The results of the survey showed banks continued to tighten standards over the last three months, while demand for credit collapsed. As discussed at some length in “The Lending Standards Canary,” the read-through for corporate profits and credit spreads is arguably foreboding.

“We are inclined to view signals like yield curve inversion and higher SLOOS lending standards as legitimate and the bullish market signals as undependable,” Marko said Monday, on the way to flagging poor breadth as a material risk.

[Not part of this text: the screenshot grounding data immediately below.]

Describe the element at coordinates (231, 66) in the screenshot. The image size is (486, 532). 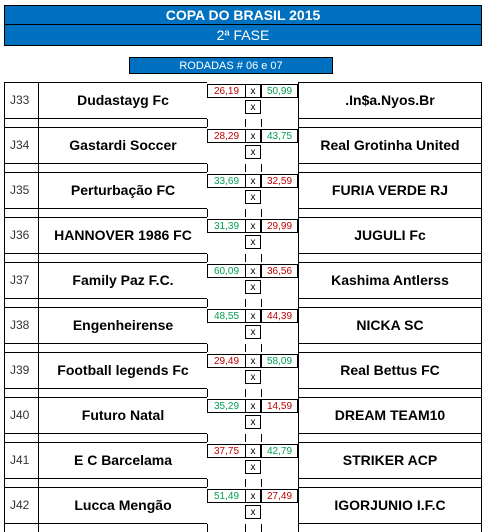
I see `rodadas-label: RODADAS # 06 e 07` at that location.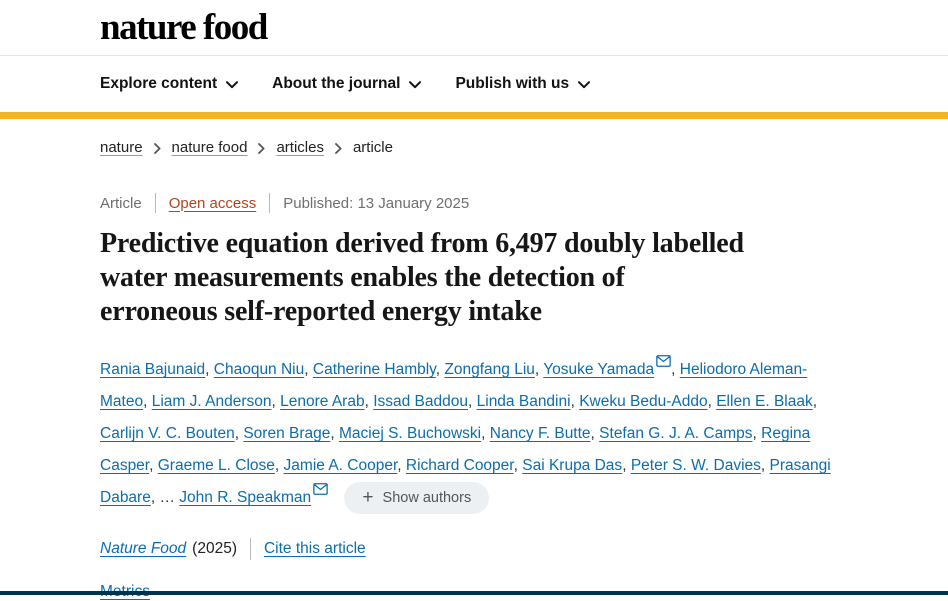 This screenshot has height=601, width=948. What do you see at coordinates (456, 450) in the screenshot?
I see `author-link: Regina Casper` at bounding box center [456, 450].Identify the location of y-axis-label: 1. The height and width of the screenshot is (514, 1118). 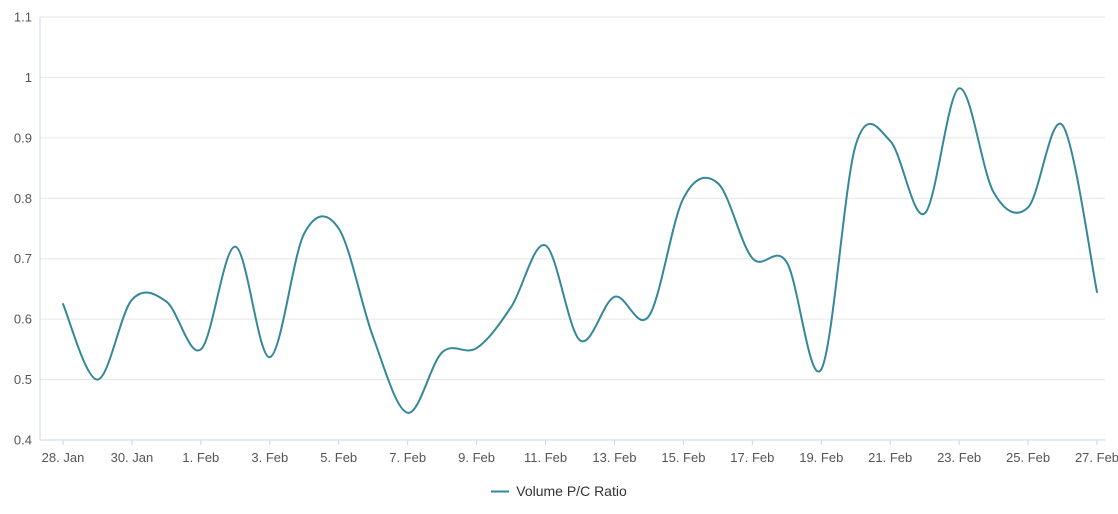
(28, 78).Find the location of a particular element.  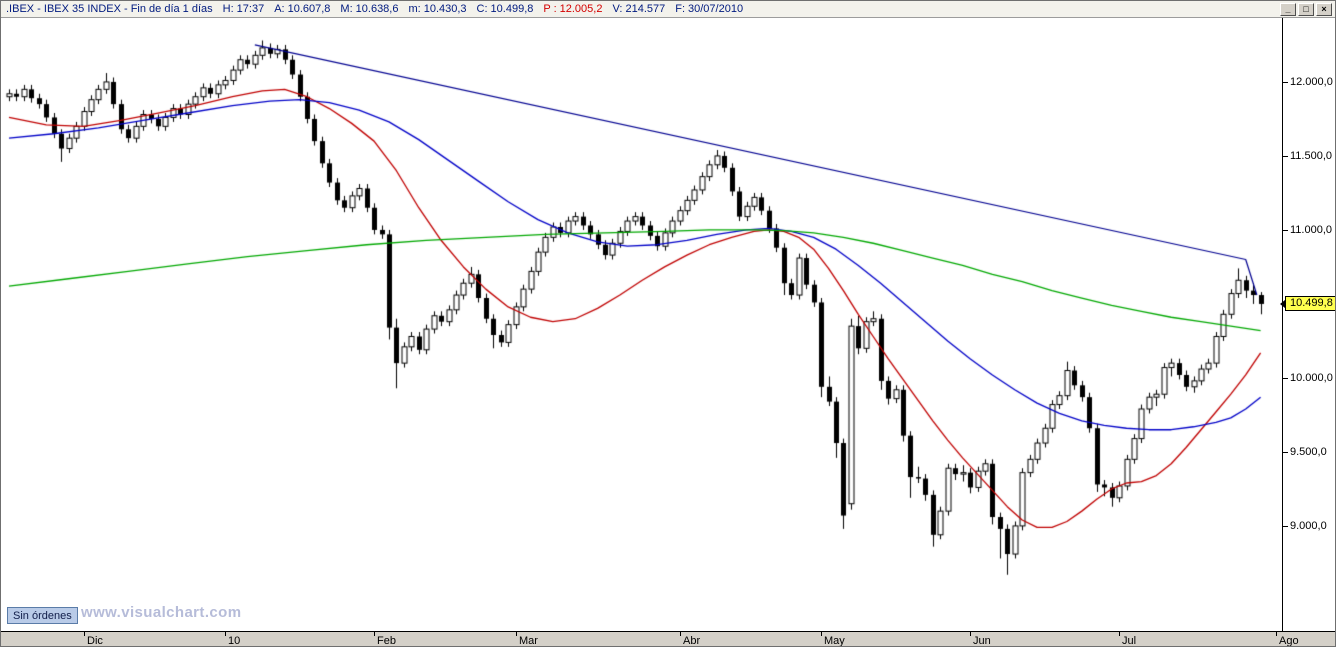

title-stat: P :12.005,2 is located at coordinates (573, 9). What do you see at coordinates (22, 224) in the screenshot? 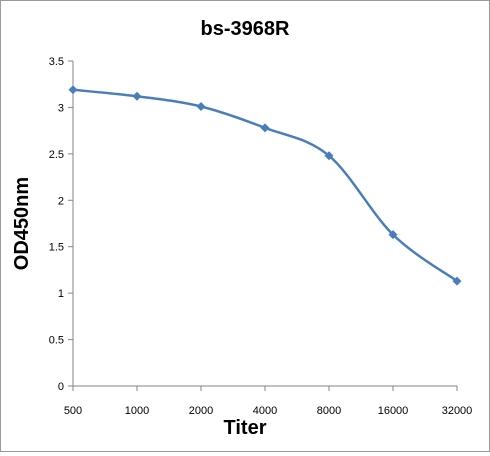
I see `y-axis-label: OD450nm` at bounding box center [22, 224].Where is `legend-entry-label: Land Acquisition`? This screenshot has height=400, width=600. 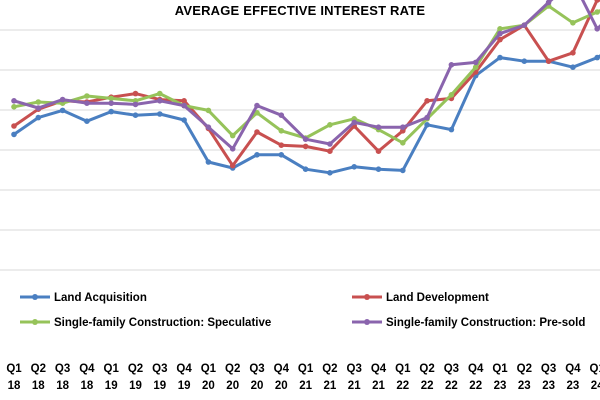
legend-entry-label: Land Acquisition is located at coordinates (100, 298).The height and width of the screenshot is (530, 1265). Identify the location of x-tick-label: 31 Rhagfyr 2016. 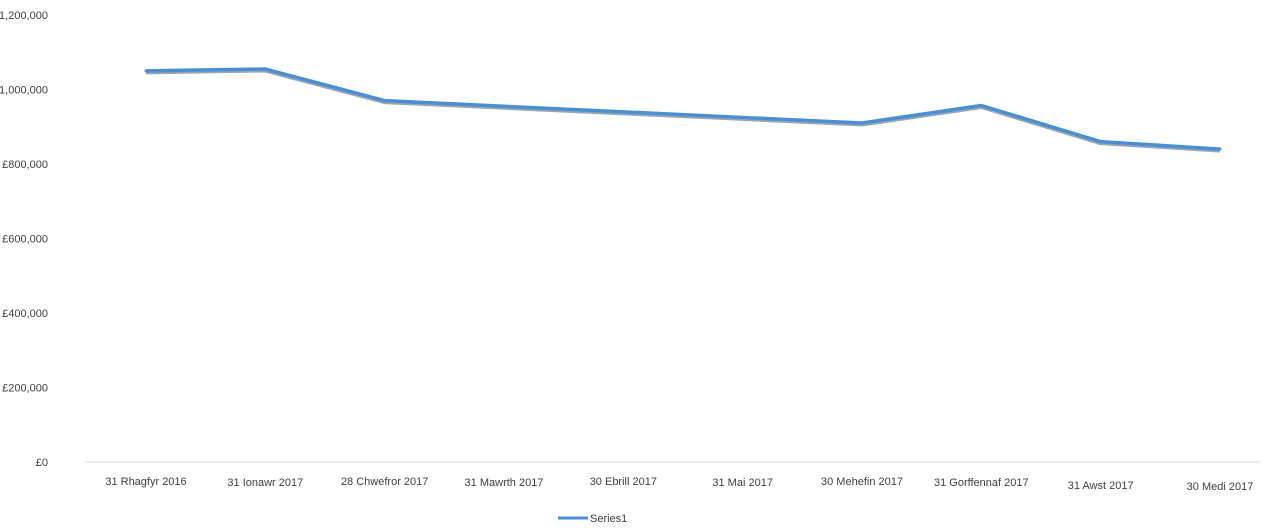
(146, 482). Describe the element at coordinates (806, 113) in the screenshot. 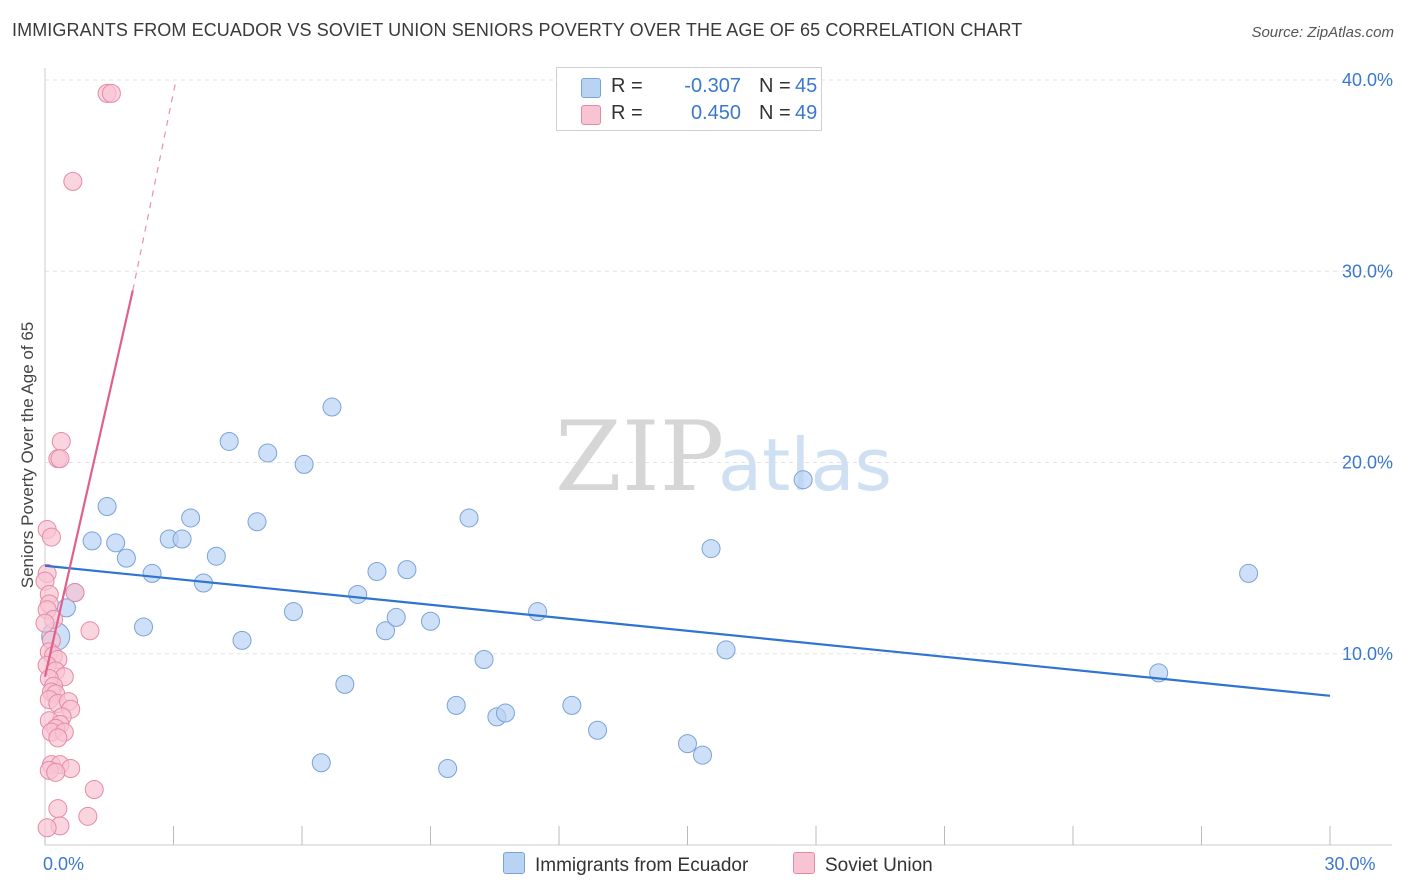

I see `n-value: 49` at that location.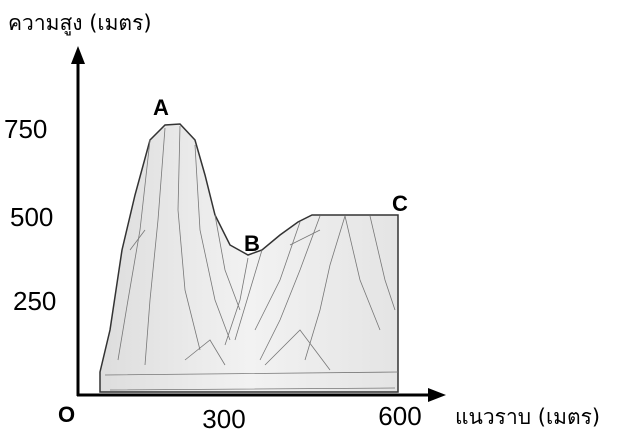 Image resolution: width=635 pixels, height=437 pixels. Describe the element at coordinates (400, 416) in the screenshot. I see `x-tick-label: 600` at that location.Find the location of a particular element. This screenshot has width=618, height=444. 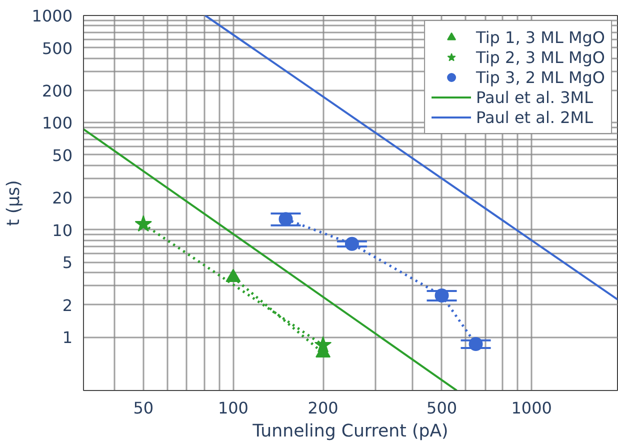

legend-label: Tip 3, 2 ML MgO is located at coordinates (540, 77).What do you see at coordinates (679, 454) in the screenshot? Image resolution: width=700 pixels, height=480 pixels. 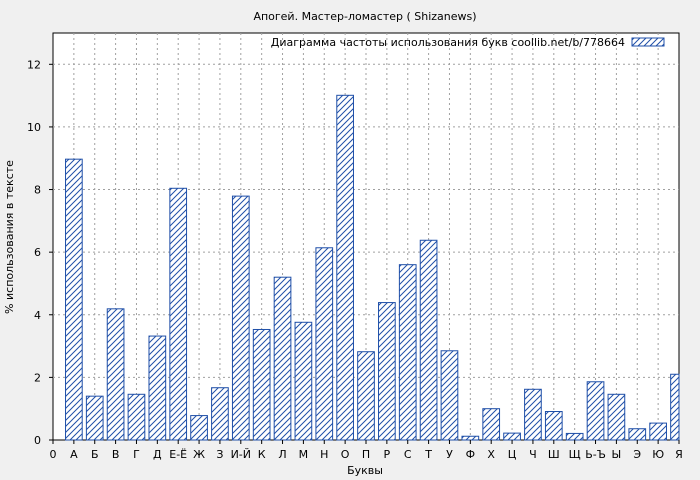 I see `x-tick-label-30: Я` at bounding box center [679, 454]. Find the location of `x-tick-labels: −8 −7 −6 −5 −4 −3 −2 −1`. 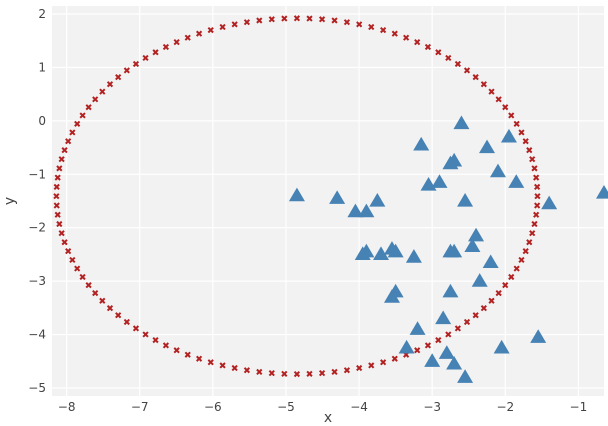

x-tick-labels: −8 −7 −6 −5 −4 −3 −2 −1 is located at coordinates (322, 407).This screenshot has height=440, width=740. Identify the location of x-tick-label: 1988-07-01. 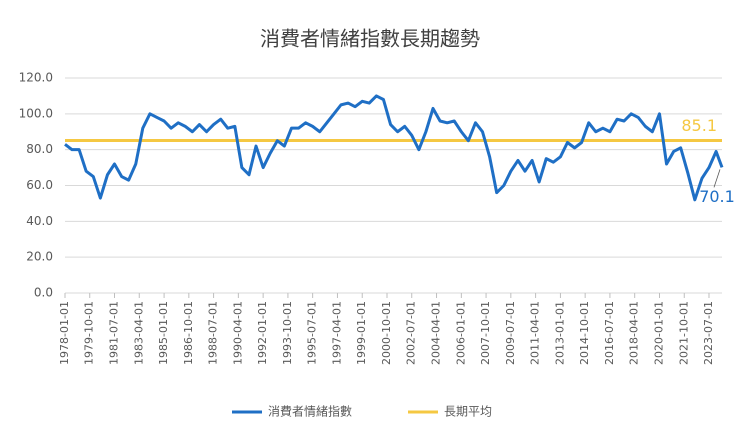
(214, 333).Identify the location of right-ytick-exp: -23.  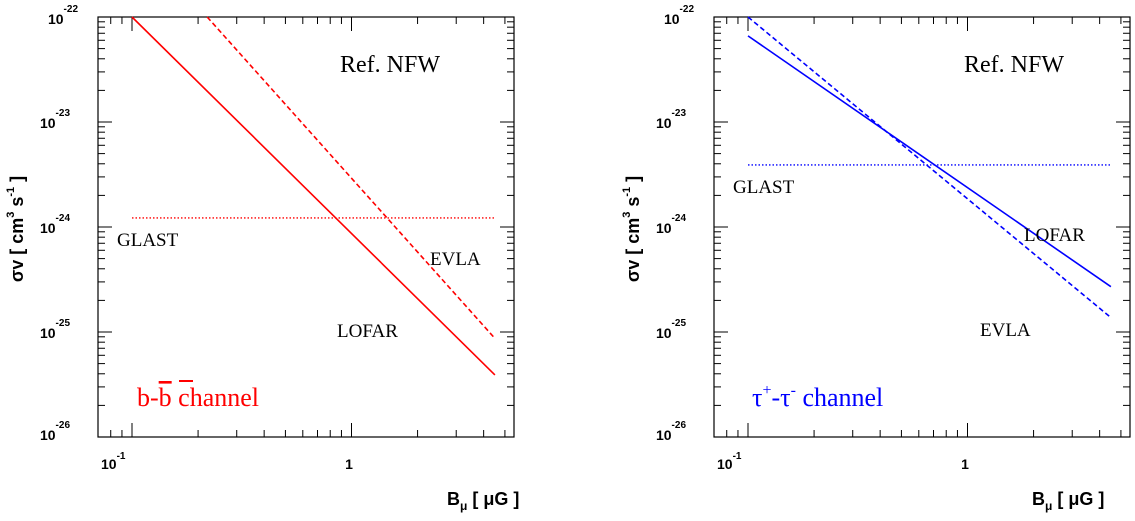
(680, 114).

The chart below is updated.

Narrow market warnings are now a mainstay — a weekly clarion call of sorts. “Equal-weighted versus cap-weighted S&P 500 relative performance fell further last week and is quickly approaching the December 2021 lows, which preceded this bear market,” Wilson said, in his weekly.

JPMorgan drove home the point, calling the divergence between cap-weighted and equal-weighted performance an “extreme distortion,” on the way to reminding investors that in a rally, you want more participation, not less, and you also need confirmation from a variety of cyclical signals. Currently, the bank despaired, “we have the exact opposite.”

Kolanovic and co. were pretty emphatic. “A rally built off a handful of stocks can easily reverse,” they wrote, adding that “while there may be substance in the ChatGPT euphoria, the question is whether it is enough to be the basis of a rally for the broader market.”